Eric A. Randall appeals from the summary denial of his motion for postconviction relief pursuant to Florida Rule of Criminal Procedure 3.850. Because the record fails to conclusively show that Randall is entitled to no relief under two of his claims, we reverse. See Fla.R.App.P. 9.140(g).
Randall claims that he was prejudiced by the trial judge’s failure to establish, in the record, the necessary factual basis for the plea, as required by Florida Rule of Criminal Procedure 3.172. See Williams v. State, 316 So.2d 267 (Fla.1975). The record before us does not show that the trial judge complied with this requirement. It also fails to show an absence of prejudice or manifest injustice as a result of any noncompliance with the rule. Williams, 316 So.2d at 275.

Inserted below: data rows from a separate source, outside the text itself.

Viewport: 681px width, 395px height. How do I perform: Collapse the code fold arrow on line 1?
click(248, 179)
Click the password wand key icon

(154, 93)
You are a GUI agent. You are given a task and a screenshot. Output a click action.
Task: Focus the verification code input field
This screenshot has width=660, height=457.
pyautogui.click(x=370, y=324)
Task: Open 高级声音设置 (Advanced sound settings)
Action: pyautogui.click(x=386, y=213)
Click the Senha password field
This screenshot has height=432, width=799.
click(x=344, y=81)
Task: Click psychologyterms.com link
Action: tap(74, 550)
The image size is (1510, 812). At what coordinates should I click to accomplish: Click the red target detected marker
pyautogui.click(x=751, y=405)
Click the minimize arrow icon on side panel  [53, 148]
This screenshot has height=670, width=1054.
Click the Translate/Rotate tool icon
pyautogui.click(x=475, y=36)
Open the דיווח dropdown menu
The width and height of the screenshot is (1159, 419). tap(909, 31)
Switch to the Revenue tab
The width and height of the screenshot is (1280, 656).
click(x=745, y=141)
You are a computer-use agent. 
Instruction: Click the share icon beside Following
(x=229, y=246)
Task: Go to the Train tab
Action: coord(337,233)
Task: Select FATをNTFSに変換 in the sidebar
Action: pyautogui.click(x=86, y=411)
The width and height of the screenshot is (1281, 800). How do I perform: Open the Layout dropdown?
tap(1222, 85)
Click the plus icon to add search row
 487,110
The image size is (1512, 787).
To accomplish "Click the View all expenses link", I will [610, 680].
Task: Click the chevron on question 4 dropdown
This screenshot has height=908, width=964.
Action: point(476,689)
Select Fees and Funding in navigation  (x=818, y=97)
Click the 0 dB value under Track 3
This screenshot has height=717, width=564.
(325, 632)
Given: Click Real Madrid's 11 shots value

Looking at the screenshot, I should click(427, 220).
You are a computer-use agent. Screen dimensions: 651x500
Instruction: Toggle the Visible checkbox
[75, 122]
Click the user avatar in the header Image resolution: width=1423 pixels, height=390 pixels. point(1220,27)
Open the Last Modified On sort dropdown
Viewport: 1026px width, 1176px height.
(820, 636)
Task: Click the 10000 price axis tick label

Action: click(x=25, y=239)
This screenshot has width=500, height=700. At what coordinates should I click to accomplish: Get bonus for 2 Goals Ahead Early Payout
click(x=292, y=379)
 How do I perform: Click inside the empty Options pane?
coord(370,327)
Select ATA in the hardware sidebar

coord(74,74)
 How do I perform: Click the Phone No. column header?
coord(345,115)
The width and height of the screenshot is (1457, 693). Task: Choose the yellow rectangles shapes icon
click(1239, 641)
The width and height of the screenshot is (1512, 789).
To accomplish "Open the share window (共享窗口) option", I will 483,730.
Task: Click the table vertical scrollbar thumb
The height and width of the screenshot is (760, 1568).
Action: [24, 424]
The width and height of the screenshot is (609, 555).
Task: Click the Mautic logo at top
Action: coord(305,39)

Randall also claims that his conviction was obtained by the unconstitutional failure of the prosecution to disclose evidence favorable to him. See Brady v. Ma*37ryland, 373 U.S. 83, 83 S.Ct. 1194, 10 L.Ed.2d 215 (1963); Mendyk v. State, 592 So.2d 1076, 1079 (Fla.1992). According to the allegations in Randall’s motion, he pled nolo contendere to aggravated battery on March 7, 1990, but, unbeknownst to him, the alleged victim had gone to the office of the state attorney on February 22, 1990, and filed an affidavit stating her desire not to prosecute and requesting that the charges be dismissed. Randall also alleges that if the state attorney’s office had informed him of this, he would not have pled to the charge. It is reasonable to assume that knowledge of the alleged victim’s actions would have been useful to Randall at trial. Clearly, this would have provided useful impeachment evidence. Accordingly, the allegations of the motion state a colorable claim under Brady that is not refuted by the record before us.
We reverse the order summarily denying Randall’s claims, and we remand this cause to the trial court. The trial court is directed to either conduct an evidentiary hearing or attach to its new order that portion of the files and records of this case which conclusively shows that Randall is entitled to no relief under the claims discussed above.
BOOTH, SMITH and ALLEN, JJ., concur.